We've released a potential implementation for this in our fork's 2.0.0 release, would love to get your feedback on the API + all!
@austince I agree, this would be a useful feature, and not an edge case either. Here are my thoughts on your linked fork.
Feedback
I like the API that you've implemented in your fork. The API matches the format of the Elasticsearch Bulk API, which is important for ease of use and adoption.
POST /_zentity/resolution/_bulk[?PARAMS]
{ PARAMS }
{ PAYLOAD }
...
POST /_zentity/resolution/ENTITY_TYPE/_bulk[?PARAMS]
{ PARAMS }
{ PAYLOAD }
...
I tested the API on the zentity sandbox. I was delighted to see that it worked, including in the Kibana Dev Tools Console. You've successfully implemented the NDJSON request format.
If I correctly understand the code for the bulk handler, you've implemented bulk requests using asynchronous requests with concurrency control, which was a great choice for performance.

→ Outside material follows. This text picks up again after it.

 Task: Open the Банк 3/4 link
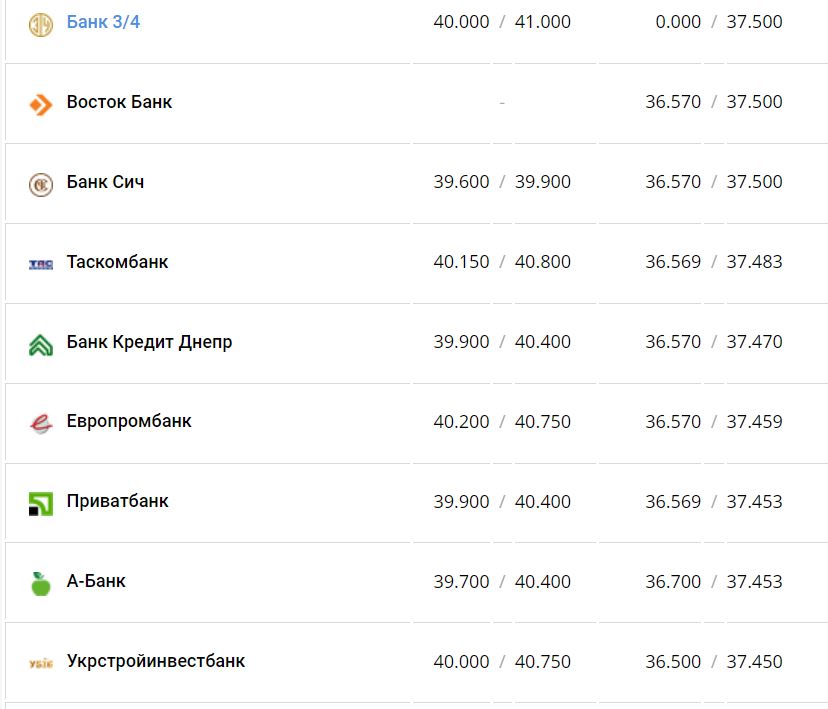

So far my only critique is that when a validation error exists in one of the embedded requests, it fails the entire bulk request, when it should fail just that one request and set "errors": true
in the response. Error handling works as expected when the error occurs at query time, such as an invalid matcher clause.
Bulk operations more generally
Thinking out loud for a moment about bulk operations more generally in zentity. While this conversation is about bulk resolution, it makes sense to consider bulk operations more broadly so that an eventual implementation of bulk model management doesn't conflict or cause confusion with bulk resolution.
Having been working on a prototype user interface for managing entity models in zentity, I've decided it would be useful to include an endpoint for bulk model management, too.
POST /_zentity/models/_bulk[?PARAMS]
{ PARAMS }
{ PAYLOAD }
...
POST /_zentity/models/ENTITY_TYPE/_bulk[?PARAMS]
{ PARAMS }
{ PAYLOAD }
...
Looking at the syntax, I expect this would be a seamless additional feature, and wouldn't conflict or create confusion with your bulk resolution endpoint. I think we're good there.
Side effects and breaking changes
One small issue to account for is that the proposed endpoint creates a "special" word that an entity model would not be allowed to use.
Currently in zentity it is valid to create an entity model named "_bulk" and resolve it. Example:
POST /_zentity/models/_bulk
{ ... }
POST /_zentity/resolution/_bulk
{ ... }
With the new bulk endpoint, this would prevent a model named "_bulk" from being usable.
While I think it's unlikely that anyone would insist on requiring an entity model named "_bulk", the broader issue is that we should account for reserved words as we introduce endpoints that would override user-defined variables.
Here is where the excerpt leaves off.